Première œuvre au programme, Baptiste de Joseph Kosma est une suite d’orchestre d’une quinzaine de minutes qui accompagnait la pantomime du personnage interprété par Jean-Louis Barrault dans le film de Marcel Carné Les Enfants du Paradis. C’est une jolie musique au cachet très XIXème (Waldteufel n’est pas très loin) mêlant avec efficacité tournures populaires et écriture plus savante.

 

Bruno Coulais, lauréat 2011 pour Au Fond des Bois, présentait ensuite en création Les Villes Invisibles pour violon et orchestre, œuvre commandée par Radio France, avec Laurent Korcia en soliste. Il est toujours intéressant d’entendre un musicien de cinéma se frotter à la composition d’une œuvre de musique «pure», qui implique un autre sens de la durée. Présent dans la salle, Coulais a présenté en quelques mots son œuvre comme un hommage à la musique de film et une rêverie sur des villes associées au cinéma. Il y révèle un visage différent de celui du compositeur pour l’image, plus abstrait, plus exigeant à l’écoute. L’orchestre est utilisé de façon parcellaire, par touche. Il n’est jamais massif, les couleurs étant essentiellement apportées par une percussion très variée. L’écriture est assez moderne et l’atmosphère fantastique, parfois onirique ou inquiétante. Coulais exploite abondamment la diversité des modes de jeu d’archet de son instrument soliste. D’abord évocation mystérieuses pleines de bruissements et de glissandi, la pièce s’anime progressivement et se termine sur un finale animé et virtuose – ponctué d’un terrifiant appel de sirène – dans la tradition de la forme concertante.

 

On sait que François Truffaut a employé pour quatre de ses films des musiques de Maurice Jaubert, écrites initialement pour le concert, sur la suggestion de François Porcile. Deux de ces partitions nous étaient proposées. Les Intermèdes pour cordes, utilisés dans L’Homme qui Aimait les Femmes, sont une œuvre néo-classique dans le meilleur sens du terme : clarté de l’orchestration, netteté des contours mélodiques, concision roussellienne. La Suite Française, entendue sur L’Histoire d’Adèle H., est d’une veine plus familière, mêlant des échos d’airs populaires, de pastorales et de danses, mais tout cela épuré et remodelé.
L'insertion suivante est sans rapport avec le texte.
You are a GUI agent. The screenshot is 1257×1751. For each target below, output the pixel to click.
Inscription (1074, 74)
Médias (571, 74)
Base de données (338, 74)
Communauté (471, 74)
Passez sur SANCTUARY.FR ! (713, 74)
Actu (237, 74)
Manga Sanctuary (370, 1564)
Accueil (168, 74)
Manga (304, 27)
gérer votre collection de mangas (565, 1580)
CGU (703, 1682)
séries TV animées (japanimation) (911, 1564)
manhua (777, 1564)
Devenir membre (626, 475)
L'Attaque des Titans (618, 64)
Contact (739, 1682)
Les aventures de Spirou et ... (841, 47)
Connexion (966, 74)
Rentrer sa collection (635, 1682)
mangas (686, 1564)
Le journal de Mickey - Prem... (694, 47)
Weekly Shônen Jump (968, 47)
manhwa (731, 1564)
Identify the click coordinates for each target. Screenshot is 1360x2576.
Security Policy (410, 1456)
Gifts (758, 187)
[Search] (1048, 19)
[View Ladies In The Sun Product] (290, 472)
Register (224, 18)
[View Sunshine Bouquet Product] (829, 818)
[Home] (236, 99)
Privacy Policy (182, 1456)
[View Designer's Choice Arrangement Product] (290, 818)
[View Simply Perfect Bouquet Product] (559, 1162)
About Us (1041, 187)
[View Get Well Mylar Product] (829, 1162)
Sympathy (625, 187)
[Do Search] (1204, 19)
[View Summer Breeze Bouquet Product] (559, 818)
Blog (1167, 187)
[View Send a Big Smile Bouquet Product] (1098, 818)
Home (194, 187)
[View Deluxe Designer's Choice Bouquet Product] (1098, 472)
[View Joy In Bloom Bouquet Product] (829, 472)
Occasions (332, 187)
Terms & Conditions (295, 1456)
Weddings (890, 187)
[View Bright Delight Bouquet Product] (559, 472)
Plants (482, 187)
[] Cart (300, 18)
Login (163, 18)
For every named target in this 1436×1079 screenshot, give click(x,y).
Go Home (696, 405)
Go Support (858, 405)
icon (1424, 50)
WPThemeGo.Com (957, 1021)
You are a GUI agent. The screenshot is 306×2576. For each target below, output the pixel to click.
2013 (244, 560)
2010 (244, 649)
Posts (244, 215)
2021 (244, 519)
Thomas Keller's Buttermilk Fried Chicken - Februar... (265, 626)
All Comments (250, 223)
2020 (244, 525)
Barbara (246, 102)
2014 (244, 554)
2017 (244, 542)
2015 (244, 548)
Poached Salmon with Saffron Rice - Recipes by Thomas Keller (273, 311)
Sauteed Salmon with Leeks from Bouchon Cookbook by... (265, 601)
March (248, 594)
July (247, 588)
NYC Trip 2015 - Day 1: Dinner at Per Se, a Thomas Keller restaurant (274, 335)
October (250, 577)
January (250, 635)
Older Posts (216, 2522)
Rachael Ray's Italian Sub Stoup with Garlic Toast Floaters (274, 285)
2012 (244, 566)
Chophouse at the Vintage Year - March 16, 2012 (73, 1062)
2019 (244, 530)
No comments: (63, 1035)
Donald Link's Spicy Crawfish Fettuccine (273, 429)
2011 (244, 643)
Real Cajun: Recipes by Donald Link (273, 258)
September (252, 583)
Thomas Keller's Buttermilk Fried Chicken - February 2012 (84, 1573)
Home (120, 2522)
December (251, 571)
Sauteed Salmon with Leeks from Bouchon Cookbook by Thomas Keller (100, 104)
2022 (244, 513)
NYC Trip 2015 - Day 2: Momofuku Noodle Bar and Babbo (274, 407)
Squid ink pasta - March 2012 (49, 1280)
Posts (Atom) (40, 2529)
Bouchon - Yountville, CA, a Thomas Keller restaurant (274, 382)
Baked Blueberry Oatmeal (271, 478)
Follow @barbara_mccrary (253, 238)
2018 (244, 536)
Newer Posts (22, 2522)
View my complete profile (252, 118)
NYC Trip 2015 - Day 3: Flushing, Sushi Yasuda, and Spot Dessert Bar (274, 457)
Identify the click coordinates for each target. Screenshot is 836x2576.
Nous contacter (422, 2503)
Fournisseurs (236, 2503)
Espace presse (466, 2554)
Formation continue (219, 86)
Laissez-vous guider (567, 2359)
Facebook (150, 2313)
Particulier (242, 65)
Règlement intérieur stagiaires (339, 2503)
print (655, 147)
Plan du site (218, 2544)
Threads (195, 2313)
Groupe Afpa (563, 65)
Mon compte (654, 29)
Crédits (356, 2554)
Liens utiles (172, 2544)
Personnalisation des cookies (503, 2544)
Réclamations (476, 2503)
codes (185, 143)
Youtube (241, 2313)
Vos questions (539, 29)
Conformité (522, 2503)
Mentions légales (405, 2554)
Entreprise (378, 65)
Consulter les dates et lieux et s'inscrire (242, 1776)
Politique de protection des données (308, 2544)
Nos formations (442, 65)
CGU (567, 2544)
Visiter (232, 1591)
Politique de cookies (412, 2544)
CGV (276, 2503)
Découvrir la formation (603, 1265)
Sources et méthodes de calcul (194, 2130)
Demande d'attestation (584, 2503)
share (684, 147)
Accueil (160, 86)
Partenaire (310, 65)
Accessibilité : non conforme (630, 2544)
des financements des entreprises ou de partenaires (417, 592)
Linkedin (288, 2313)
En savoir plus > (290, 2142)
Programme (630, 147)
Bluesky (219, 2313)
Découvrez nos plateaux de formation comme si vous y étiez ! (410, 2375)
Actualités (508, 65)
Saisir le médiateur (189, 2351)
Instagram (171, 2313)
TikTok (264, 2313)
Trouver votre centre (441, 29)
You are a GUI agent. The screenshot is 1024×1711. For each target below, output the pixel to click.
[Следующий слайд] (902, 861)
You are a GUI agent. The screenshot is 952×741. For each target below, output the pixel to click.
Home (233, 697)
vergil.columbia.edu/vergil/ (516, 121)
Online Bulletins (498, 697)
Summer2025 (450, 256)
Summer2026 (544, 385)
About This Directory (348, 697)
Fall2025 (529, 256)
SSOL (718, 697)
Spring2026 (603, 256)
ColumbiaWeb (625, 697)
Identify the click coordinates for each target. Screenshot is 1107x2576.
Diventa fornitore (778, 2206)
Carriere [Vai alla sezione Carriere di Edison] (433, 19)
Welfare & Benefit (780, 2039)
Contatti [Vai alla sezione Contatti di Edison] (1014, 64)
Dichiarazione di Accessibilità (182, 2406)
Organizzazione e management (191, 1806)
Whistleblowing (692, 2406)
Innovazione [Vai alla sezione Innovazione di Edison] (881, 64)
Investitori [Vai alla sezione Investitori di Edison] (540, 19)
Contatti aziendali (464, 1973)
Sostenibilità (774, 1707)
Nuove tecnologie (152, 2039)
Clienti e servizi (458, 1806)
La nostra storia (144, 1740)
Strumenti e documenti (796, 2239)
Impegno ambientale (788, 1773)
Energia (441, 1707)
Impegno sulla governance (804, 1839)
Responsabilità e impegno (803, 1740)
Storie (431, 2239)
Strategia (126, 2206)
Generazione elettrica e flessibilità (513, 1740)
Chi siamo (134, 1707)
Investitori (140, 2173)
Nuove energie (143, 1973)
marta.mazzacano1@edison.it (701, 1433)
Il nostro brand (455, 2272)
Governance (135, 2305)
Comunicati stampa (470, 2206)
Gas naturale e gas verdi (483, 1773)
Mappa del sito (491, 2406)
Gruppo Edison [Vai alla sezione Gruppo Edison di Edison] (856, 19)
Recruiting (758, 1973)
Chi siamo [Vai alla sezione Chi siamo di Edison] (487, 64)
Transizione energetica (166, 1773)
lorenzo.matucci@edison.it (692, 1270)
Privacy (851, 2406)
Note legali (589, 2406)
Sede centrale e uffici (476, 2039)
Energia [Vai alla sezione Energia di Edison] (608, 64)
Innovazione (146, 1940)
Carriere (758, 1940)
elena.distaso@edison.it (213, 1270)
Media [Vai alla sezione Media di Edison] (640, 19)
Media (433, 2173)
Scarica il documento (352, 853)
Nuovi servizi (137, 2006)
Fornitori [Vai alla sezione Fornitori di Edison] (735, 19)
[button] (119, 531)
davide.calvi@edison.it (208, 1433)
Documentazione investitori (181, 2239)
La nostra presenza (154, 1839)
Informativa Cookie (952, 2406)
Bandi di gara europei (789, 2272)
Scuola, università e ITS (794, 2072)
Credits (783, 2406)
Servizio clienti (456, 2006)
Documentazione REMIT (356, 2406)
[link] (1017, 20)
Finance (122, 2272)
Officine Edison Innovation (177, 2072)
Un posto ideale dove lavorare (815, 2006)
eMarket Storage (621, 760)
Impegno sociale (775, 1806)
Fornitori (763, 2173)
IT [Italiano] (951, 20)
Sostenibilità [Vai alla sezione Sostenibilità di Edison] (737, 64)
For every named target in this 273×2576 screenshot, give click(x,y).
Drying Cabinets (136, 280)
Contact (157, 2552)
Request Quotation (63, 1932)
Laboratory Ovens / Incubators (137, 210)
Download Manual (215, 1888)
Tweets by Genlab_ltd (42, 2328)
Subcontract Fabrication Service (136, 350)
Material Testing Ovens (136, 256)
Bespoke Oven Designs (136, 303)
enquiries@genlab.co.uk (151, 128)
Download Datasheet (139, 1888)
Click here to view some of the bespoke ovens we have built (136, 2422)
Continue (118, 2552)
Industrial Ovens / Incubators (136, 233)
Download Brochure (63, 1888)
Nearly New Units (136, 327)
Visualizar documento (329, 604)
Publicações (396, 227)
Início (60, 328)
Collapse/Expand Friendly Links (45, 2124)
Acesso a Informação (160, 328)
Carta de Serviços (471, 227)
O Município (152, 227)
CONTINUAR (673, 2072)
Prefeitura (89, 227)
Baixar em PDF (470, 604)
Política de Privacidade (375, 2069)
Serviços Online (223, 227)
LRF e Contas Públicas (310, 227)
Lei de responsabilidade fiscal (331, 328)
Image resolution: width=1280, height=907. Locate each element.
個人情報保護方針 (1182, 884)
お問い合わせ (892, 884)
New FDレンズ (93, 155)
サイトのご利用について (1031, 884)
Dans les deux cas, il s’agit de magnifiques (re)découvertes. L’élégance, l’économie, l’absence totale de tape-à-l’œil montrent clairement la filiation qui relie Jaubert à Georges Delerue, le musicien attitré de Truffaut. On se demande bien ce qu’attendent les programmateurs de concert français (notamment) pour remettre au goût du jour ces deux chefs-d’œuvre, par ailleurs très accessibles.

 

Le concert s’est terminé en terrain plus connu avec précisément de la musique de Georges Delerue : le très beau Camille du Mépris et le Grand Choral de La Nuit Américaine, conclusion idéale pour un concert de musique de film. Deux visages, l’un déchirant, l’autre jubilatoire, du plus attachant des musiciens de cinéma.

 

Présentée par Thierry Jousse, producteur de l’émission Cinéma Song sur France Musique, la soirée (remise de prix et concert) est en écoute intégrale jusqu’au 12 décembre sur le site de la station.